ぱくりとくわえるとフォークを持った指に力がくんとかかる。栄口の唇の力がフォークを伝ってきたみたいでドキドキした。

「ありがとう…」とオレが言うと、栄口は不思議そうに首をかしげた。
「…どうしたしまして?……なんで、水谷がお礼言ってんの?」
「いや…なんか、ちょっと嬉しくて……」
「変なの。お礼を言うのはオレのほうなのに」
「まぁそれはそうなんだけどぉ…」
その先はなにを言いたいのかわからなくて尻すぼみになる。栄口はおかしそうに笑った。

「ケーキ、作ってくれてありがと。手作りって、やっぱ嬉しいね」
そう、さも当たり前のように栄口が言うのを聞いたら、確かにこれは些細なことだけれど、とてつもなく大切なことだ、と思った。

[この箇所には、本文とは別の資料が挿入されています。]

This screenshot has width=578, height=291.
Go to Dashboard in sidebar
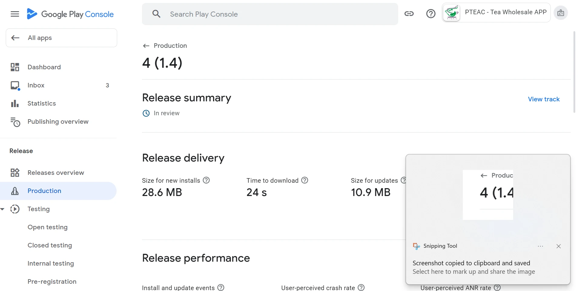(x=44, y=67)
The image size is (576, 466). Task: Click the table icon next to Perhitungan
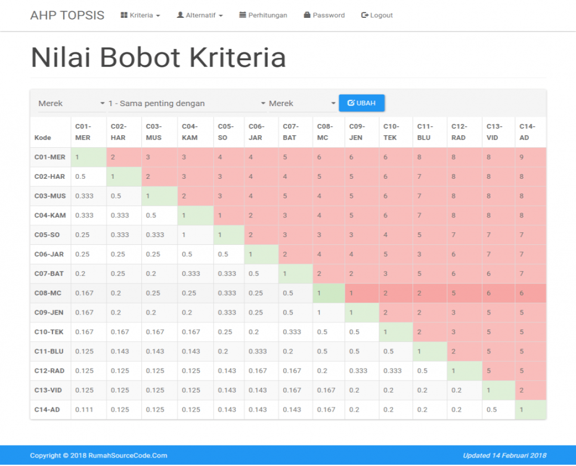242,15
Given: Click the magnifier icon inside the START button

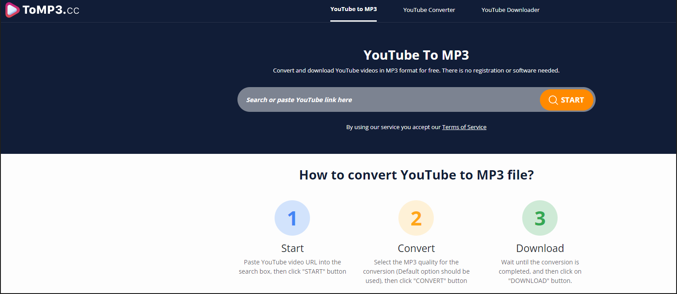Looking at the screenshot, I should click(553, 100).
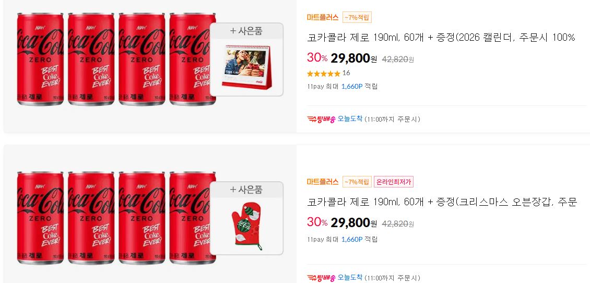Screen dimensions: 590x283
Task: Click the second listing's Coca-Cola Zero cans image
Action: pyautogui.click(x=116, y=218)
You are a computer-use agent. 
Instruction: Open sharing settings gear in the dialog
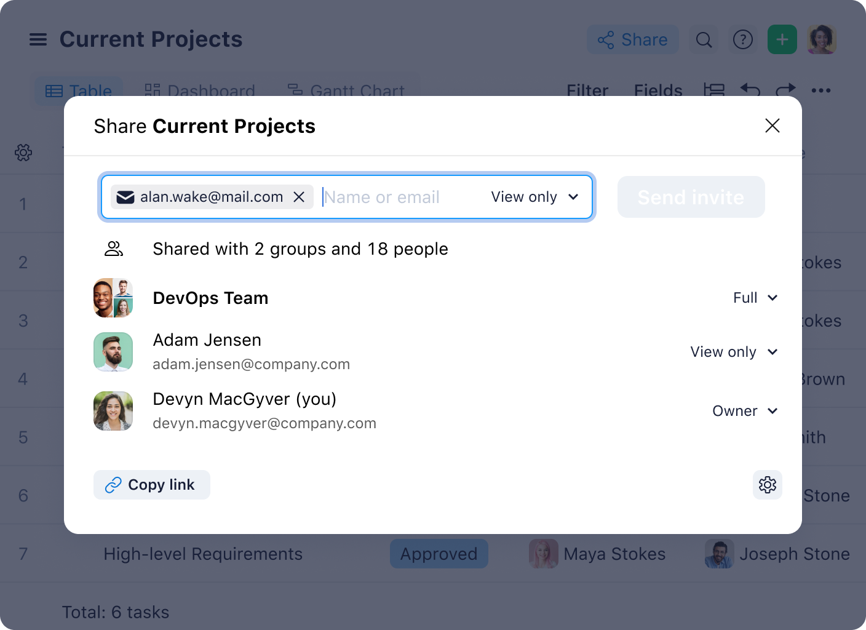[x=768, y=485]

誕生日だから「おめでとう」とオレが言い、栄口は「ありがとう」と言う。
でも、やっぱりオレは、「ありがとう」って言いたい。
こんなに嬉しいのは栄口がここにいてくれるから。栄口がここにいるのは生まれてきてくれたから。出会うことができたから。オレのことを好きになってくれたから。
たくさんの出来事が、今のオレを幸せにしてくれている。

「これすごくおいしいねー」と言いながらパクパク食べている栄口を見ていた。一度フォークがささってしまえば、ホールのまま食べるのも平気らしい。
よほどじっと見ていたのか、栄口が「水谷も食べる?」と、聞いてきた。

「うん」とうなずいて、あーんと口を開ける。
ケーキをひとすくい、口に入れてもらう。
栄口仕様に甘さを抑えたケーキのはずなのに、ものすごく甘い。
口の中だけじゃなくて、頭の先から足の先まで。
それは、オレが頭の先から足の先まで、栄口のことが好きだからだ。

「甘い…」
「そう?オレはおいしいと思うけどなぁ」
「栄口に食べさせてもらったから、甘い」
「なんで?ホントに?」
「ホントに」
ほら、と唇を重ねる。唇に残る生クリームの匂いが二人の間にたゆたう。唇を舐めた後食むようにキスをして、舌を絡める。
唇も口の中もオレとおんなじ味。甘い、甘い。

「ね。甘いでしょ」
「…わかんない」
栄口はふいっとオレから目を逸らしてケーキに視線を落とした。

「じゃあ、もう1回」
オレは口を開けて甘いケーキがくるのを待った。
ちらりと見た後、栄口が握ったフォークの先が白い生クリームに沈む。
そしてしあわせをひとすくい、すくいあげるのだ。